Review: Theo Jackson at The George in Rye

Trevor Twohig finds plenty of fun and vibrancy in the opener to Rye Jazz Festival from singer/pianist Theo Jackson and his trio

It was a real pleasure to arrive in the George, spiritual home of the Rye Jazz Festival, for the Theo Jackson trio on Friday 22 August. The festival mantra here is relax and enjoy. The ballroom is splendid, adorned with bright chandeliers and white linen table tops. Theo Jackson calmly mills about at the back of the room before the show and exchanges pleasantries as the stragglers clamber to find a seat for the show.

Festival director Ian Bowden introduces the show; in fact, Theo Jackson introduces him, epitomising the relaxed atmosphere and bonhomie between artist, audience and management. A moment later Bowden has whizzed off to attend to other business and Jackson is in full flow.
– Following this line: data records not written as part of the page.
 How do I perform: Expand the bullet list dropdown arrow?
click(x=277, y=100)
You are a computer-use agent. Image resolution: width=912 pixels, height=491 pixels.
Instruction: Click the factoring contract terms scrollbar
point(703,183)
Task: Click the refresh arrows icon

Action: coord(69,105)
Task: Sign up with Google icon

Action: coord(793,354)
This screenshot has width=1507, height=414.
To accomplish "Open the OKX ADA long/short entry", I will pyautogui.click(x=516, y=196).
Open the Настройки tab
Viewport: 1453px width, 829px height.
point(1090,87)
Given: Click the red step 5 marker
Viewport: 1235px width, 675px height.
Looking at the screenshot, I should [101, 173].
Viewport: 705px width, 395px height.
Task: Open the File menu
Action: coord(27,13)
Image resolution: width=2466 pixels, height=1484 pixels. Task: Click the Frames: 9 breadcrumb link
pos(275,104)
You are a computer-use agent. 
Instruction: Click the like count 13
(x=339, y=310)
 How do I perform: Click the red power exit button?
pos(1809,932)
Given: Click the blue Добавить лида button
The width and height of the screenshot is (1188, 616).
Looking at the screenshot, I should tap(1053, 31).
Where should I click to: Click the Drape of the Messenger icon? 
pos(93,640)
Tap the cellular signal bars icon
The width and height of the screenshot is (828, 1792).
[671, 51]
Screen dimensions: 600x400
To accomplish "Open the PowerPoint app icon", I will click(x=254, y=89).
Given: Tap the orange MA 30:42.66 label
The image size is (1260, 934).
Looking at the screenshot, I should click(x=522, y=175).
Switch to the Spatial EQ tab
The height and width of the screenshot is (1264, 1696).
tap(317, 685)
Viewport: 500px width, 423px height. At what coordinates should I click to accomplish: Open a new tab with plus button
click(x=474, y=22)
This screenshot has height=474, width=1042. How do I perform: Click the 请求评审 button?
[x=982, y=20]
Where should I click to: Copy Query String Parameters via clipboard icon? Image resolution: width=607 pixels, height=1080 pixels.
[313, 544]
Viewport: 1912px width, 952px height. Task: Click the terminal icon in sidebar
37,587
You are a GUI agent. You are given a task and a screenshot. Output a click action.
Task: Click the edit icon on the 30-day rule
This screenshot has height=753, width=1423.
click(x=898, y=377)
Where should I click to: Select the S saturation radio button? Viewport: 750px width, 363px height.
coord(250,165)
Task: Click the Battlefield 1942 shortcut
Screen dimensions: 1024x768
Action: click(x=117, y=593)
It is easy to see how the 27-year-old Durham music graduate is raising eyebrows. He has an assuring presence and opens confidently with just piano and voice, much to the amazement of the full house in the ballroom. It is not long before the beat has quickened and his fellow musicians join the fray in the opening gambit, a song which changes pace and style, taking many twists and turns, leaving the traditional jazz contingent already in awe of his skills.

It's easy to notice a solid understanding between the trio. A system of head nods, winks and knowing glances ease each musician into a number of impressive solos and jam sessions, Jackson at one point leaving his trusty piano to scat. “Impressive,” said one punter; “interesting,” stated another; “self-indulgent” was the opinion of one lady, much to the disagreement of the event organisers and I must say a majority of the crowd.

Jackson ended his first set with the jazz classic My Foolish Heart which he played solo. The song really showed the range of voice and skills Jackson has at his disposal. His “twitches”, as he calls them, are testament to the fact he is really into what he is doing. This is, after all, a man who wants to take over the world through the medium of jazz and after this effort it is safe to say he has a bright future.

In the second set Jackson engaged the crowd with a series of spoken interludes, proving himself to be a witty and intelligent young chap. His trio offers something new that the genre has been missing for a while. Despite his affable demeanour he takes his music seriously; the songs are impressive and show a wide musical and vocal range. His 2012 album, Jericho, is critically acclaimed and is well worth checking out.

As the evening ended and we descended the stairs into the calm Rye evening, there were murmurs of discontent from some of the middle-aged diehards. The general consensus, however, was that we had witnessed a genuine jazz talent at a steal of a price. A welcome and fitting start to the festival in an elegant and impressive setting. Long may it continue.